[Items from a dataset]
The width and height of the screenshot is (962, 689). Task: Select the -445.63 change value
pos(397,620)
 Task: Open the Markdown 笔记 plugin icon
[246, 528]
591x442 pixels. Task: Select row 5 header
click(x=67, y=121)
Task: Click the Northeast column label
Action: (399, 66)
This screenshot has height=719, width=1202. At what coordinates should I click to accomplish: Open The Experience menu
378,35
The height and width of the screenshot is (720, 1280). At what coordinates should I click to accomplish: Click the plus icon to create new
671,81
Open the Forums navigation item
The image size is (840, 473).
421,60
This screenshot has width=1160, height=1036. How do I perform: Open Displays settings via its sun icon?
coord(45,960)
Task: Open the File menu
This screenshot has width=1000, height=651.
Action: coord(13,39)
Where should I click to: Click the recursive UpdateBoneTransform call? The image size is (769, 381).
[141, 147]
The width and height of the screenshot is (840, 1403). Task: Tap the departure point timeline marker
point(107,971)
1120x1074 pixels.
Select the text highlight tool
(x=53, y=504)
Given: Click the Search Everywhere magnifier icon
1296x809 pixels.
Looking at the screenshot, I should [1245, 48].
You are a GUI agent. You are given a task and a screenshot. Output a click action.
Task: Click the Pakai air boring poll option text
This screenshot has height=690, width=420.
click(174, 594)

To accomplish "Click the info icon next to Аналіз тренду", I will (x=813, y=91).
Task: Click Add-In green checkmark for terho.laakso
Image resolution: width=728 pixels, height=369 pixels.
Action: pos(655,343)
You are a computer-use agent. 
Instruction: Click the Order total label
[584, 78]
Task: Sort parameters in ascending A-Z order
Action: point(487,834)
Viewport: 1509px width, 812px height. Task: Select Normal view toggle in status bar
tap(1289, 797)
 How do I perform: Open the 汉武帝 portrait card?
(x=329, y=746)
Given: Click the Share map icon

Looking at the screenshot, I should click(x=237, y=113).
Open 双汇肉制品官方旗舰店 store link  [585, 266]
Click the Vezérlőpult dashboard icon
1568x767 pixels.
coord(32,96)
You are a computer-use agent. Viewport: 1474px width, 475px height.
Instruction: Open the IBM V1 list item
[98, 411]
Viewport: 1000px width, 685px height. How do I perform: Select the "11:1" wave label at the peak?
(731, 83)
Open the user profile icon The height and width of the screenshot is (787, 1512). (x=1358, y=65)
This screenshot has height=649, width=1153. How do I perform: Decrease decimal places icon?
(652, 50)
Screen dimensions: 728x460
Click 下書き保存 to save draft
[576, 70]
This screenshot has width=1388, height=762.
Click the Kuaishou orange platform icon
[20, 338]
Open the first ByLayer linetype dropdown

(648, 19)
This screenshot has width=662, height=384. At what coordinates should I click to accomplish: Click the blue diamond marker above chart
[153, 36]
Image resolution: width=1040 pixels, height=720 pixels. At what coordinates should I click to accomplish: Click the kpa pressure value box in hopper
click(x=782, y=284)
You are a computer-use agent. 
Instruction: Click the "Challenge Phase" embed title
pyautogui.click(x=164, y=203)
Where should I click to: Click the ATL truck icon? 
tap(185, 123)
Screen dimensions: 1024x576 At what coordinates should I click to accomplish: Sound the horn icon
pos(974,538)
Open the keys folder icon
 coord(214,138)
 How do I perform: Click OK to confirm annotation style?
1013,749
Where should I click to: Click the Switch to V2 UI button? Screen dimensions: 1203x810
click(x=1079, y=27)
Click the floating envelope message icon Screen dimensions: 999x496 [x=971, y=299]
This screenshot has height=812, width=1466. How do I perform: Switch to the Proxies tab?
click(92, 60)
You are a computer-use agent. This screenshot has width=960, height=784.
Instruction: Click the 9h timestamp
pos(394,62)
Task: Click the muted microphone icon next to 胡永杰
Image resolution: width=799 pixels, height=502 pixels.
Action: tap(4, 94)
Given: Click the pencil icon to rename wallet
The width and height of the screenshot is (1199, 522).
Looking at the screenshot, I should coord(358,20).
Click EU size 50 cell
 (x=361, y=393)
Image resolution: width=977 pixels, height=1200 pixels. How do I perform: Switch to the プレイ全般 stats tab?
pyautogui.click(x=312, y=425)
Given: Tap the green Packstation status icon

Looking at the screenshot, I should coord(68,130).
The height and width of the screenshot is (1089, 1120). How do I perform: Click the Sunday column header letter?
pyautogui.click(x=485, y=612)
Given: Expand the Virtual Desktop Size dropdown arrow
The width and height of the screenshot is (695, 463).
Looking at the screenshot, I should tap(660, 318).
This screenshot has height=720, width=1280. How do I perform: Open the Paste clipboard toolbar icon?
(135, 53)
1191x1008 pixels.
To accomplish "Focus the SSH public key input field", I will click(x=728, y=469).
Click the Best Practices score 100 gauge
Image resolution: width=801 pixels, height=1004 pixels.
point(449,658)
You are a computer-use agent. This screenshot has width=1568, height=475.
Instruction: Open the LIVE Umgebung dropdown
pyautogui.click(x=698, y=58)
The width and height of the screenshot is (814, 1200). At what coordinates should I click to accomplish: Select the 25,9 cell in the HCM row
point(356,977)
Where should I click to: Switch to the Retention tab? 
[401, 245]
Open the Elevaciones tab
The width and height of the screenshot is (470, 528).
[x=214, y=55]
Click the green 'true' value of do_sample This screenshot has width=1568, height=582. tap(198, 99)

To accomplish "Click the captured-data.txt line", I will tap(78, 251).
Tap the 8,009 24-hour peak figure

§ ASSIGNMENT
Exactly reproduce all of the entries.

§ RESPONSE
The width and height of the screenshot is (962, 689). Task: Select the -445.63 change value
pos(397,620)
 Task: Open the Markdown 笔记 plugin icon
[246, 528]
591x442 pixels. Task: Select row 5 header
click(x=67, y=121)
Task: Click the Northeast column label
Action: (399, 66)
This screenshot has height=719, width=1202. At what coordinates should I click to accomplish: Open The Experience menu
378,35
The height and width of the screenshot is (720, 1280). At what coordinates should I click to accomplish: Click the plus icon to create new
671,81
Open the Forums navigation item
The image size is (840, 473).
421,60
This screenshot has width=1160, height=1036. How do I perform: Open Displays settings via its sun icon?
coord(45,960)
Task: Open the File menu
This screenshot has width=1000, height=651.
Action: coord(13,39)
Where should I click to: Click the recursive UpdateBoneTransform call? The image size is (769, 381).
[141, 147]
The width and height of the screenshot is (840, 1403). Task: Tap the departure point timeline marker
point(107,971)
1120x1074 pixels.
Select the text highlight tool
(x=53, y=504)
Given: Click the Search Everywhere magnifier icon
1296x809 pixels.
Looking at the screenshot, I should [1245, 48].
You are a GUI agent. You are given a task and a screenshot. Output a click action.
Task: Click the Pakai air boring poll option text
This screenshot has height=690, width=420.
click(174, 594)

To accomplish "Click the info icon next to Аналіз тренду", I will (x=813, y=91).
Task: Click Add-In green checkmark for terho.laakso
Image resolution: width=728 pixels, height=369 pixels.
Action: pos(655,343)
You are a computer-use agent. 
Instruction: Click the Order total label
[584, 78]
Task: Sort parameters in ascending A-Z order
Action: point(487,834)
Viewport: 1509px width, 812px height. Task: Select Normal view toggle in status bar
tap(1289, 797)
 How do I perform: Open the 汉武帝 portrait card?
(x=329, y=746)
Given: Click the Share map icon

Looking at the screenshot, I should click(x=237, y=113).
Open 双汇肉制品官方旗舰店 store link  [585, 266]
Click the Vezérlőpult dashboard icon
1568x767 pixels.
coord(32,96)
You are a computer-use agent. Viewport: 1474px width, 475px height.
Instruction: Open the IBM V1 list item
[98, 411]
Viewport: 1000px width, 685px height. How do I perform: Select the "11:1" wave label at the peak?
(731, 83)
Open the user profile icon The height and width of the screenshot is (787, 1512). (x=1358, y=65)
This screenshot has height=649, width=1153. How do I perform: Decrease decimal places icon?
(652, 50)
Screen dimensions: 728x460
Click 下書き保存 to save draft
[576, 70]
This screenshot has width=1388, height=762.
Click the Kuaishou orange platform icon
[20, 338]
Open the first ByLayer linetype dropdown

(648, 19)
This screenshot has width=662, height=384. At what coordinates should I click to accomplish: Click the blue diamond marker above chart
[153, 36]
Image resolution: width=1040 pixels, height=720 pixels. At what coordinates should I click to accomplish: Click the kpa pressure value box in hopper
click(x=782, y=284)
You are a computer-use agent. 
Instruction: Click the "Challenge Phase" embed title
pyautogui.click(x=164, y=203)
Where should I click to: Click the ATL truck icon? 
tap(185, 123)
Screen dimensions: 1024x576 At what coordinates should I click to accomplish: Sound the horn icon
pos(974,538)
Open the keys folder icon
 coord(214,138)
 How do I perform: Click OK to confirm annotation style?
1013,749
Where should I click to: Click the Switch to V2 UI button? Screen dimensions: 1203x810
click(x=1079, y=27)
Click the floating envelope message icon Screen dimensions: 999x496 [x=971, y=299]
This screenshot has height=812, width=1466. How do I perform: Switch to the Proxies tab?
click(92, 60)
You are a computer-use agent. This screenshot has width=960, height=784.
Instruction: Click the 9h timestamp
pos(394,62)
Task: Click the muted microphone icon next to 胡永杰
Image resolution: width=799 pixels, height=502 pixels.
Action: tap(4, 94)
Given: Click the pencil icon to rename wallet
The width and height of the screenshot is (1199, 522).
Looking at the screenshot, I should coord(358,20).
Click EU size 50 cell
 (x=361, y=393)
Image resolution: width=977 pixels, height=1200 pixels. How do I perform: Switch to the プレイ全般 stats tab?
pyautogui.click(x=312, y=425)
Given: Tap the green Packstation status icon

Looking at the screenshot, I should coord(68,130).
The height and width of the screenshot is (1089, 1120). How do I perform: Click the Sunday column header letter?
pyautogui.click(x=485, y=612)
Given: Expand the Virtual Desktop Size dropdown arrow
The width and height of the screenshot is (695, 463).
Looking at the screenshot, I should tap(660, 318).
This screenshot has height=720, width=1280. How do I perform: Open the Paste clipboard toolbar icon?
(135, 53)
1191x1008 pixels.
To accomplish "Focus the SSH public key input field", I will click(x=728, y=469).
Click the Best Practices score 100 gauge
Image resolution: width=801 pixels, height=1004 pixels.
point(449,658)
You are a computer-use agent. This screenshot has width=1568, height=475.
Instruction: Open the LIVE Umgebung dropdown
pyautogui.click(x=698, y=58)
The width and height of the screenshot is (814, 1200). At what coordinates should I click to accomplish: Select the 25,9 cell in the HCM row
point(356,977)
Where should I click to: Switch to the Retention tab? 
[401, 245]
Open the Elevaciones tab
The width and height of the screenshot is (470, 528).
[x=214, y=55]
Click the green 'true' value of do_sample This screenshot has width=1568, height=582. tap(198, 99)

To accomplish "Click the captured-data.txt line", I will tap(78, 251).
Tap the 8,009 24-hour peak figure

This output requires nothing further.